___ Gezeigte Zeilen

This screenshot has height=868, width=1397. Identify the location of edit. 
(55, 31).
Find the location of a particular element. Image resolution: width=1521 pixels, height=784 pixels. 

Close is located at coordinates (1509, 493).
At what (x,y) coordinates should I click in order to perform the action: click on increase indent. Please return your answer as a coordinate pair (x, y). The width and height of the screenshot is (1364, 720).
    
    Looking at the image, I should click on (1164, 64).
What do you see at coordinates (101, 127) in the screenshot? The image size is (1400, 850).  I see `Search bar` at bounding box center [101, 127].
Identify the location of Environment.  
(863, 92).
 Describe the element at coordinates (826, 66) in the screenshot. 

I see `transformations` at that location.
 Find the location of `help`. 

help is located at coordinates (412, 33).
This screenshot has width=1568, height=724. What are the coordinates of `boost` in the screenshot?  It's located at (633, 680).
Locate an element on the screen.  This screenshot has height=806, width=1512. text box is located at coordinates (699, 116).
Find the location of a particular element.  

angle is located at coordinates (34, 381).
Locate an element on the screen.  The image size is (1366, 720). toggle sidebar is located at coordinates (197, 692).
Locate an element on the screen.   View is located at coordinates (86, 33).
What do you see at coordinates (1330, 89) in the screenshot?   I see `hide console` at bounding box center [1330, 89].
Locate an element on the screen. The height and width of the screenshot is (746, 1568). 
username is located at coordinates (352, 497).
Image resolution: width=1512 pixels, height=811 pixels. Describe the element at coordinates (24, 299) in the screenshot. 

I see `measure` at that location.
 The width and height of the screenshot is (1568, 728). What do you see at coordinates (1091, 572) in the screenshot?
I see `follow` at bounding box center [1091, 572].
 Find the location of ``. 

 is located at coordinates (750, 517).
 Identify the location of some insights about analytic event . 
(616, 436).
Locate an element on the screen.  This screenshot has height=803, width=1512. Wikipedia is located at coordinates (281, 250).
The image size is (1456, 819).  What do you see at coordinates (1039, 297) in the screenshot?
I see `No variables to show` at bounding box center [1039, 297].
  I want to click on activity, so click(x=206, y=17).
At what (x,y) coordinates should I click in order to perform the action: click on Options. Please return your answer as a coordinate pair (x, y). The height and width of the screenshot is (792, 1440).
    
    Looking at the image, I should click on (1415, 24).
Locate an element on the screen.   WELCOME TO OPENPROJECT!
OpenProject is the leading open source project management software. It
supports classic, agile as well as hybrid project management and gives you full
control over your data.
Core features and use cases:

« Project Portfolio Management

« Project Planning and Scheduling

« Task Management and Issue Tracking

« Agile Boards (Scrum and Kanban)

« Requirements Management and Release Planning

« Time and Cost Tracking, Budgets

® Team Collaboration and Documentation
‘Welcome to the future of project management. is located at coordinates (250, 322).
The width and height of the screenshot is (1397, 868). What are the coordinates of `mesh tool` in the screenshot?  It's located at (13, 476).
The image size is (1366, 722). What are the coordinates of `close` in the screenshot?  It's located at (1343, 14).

______

**Aufgabe:**
Schreib alle Zeilen oben Wort für Wort ab, ohne etwas daran zu ändern.

**Vollständige Antwort:**
This screenshot has height=868, width=1397. Identify the location of edit. 
(55, 31).
Find the location of a particular element. Image resolution: width=1521 pixels, height=784 pixels. 

Close is located at coordinates (1509, 493).
At what (x,y) coordinates should I click in order to perform the action: click on increase indent. Please return your answer as a coordinate pair (x, y). The width and height of the screenshot is (1364, 720).
    
    Looking at the image, I should click on (1164, 64).
What do you see at coordinates (101, 127) in the screenshot? The image size is (1400, 850).  I see `Search bar` at bounding box center [101, 127].
Identify the location of Environment.  
(863, 92).
 Describe the element at coordinates (826, 66) in the screenshot. 

I see `transformations` at that location.
 Find the location of `help`. 

help is located at coordinates (412, 33).
This screenshot has width=1568, height=724. What are the coordinates of `boost` in the screenshot?  It's located at (633, 680).
Locate an element on the screen.  This screenshot has height=806, width=1512. text box is located at coordinates (699, 116).
Find the location of a particular element.  

angle is located at coordinates (34, 381).
Locate an element on the screen.  The image size is (1366, 720). toggle sidebar is located at coordinates (197, 692).
Locate an element on the screen.   View is located at coordinates (86, 33).
What do you see at coordinates (1330, 89) in the screenshot?   I see `hide console` at bounding box center [1330, 89].
Locate an element on the screen. The height and width of the screenshot is (746, 1568). 
username is located at coordinates (352, 497).
Image resolution: width=1512 pixels, height=811 pixels. Describe the element at coordinates (24, 299) in the screenshot. 

I see `measure` at that location.
 The width and height of the screenshot is (1568, 728). What do you see at coordinates (1091, 572) in the screenshot?
I see `follow` at bounding box center [1091, 572].
 Find the location of ``. 

 is located at coordinates (750, 517).
 Identify the location of some insights about analytic event . 
(616, 436).
Locate an element on the screen.  This screenshot has height=803, width=1512. Wikipedia is located at coordinates (281, 250).
The image size is (1456, 819).  What do you see at coordinates (1039, 297) in the screenshot?
I see `No variables to show` at bounding box center [1039, 297].
  I want to click on activity, so click(x=206, y=17).
At what (x,y) coordinates should I click in order to perform the action: click on Options. Please return your answer as a coordinate pair (x, y). The height and width of the screenshot is (792, 1440).
    
    Looking at the image, I should click on (1415, 24).
Locate an element on the screen.   WELCOME TO OPENPROJECT!
OpenProject is the leading open source project management software. It
supports classic, agile as well as hybrid project management and gives you full
control over your data.
Core features and use cases:

« Project Portfolio Management

« Project Planning and Scheduling

« Task Management and Issue Tracking

« Agile Boards (Scrum and Kanban)

« Requirements Management and Release Planning

« Time and Cost Tracking, Budgets

® Team Collaboration and Documentation
‘Welcome to the future of project management. is located at coordinates (250, 322).
The width and height of the screenshot is (1397, 868). What are the coordinates of `mesh tool` in the screenshot?  It's located at (13, 476).
The image size is (1366, 722). What are the coordinates of `close` in the screenshot?  It's located at (1343, 14).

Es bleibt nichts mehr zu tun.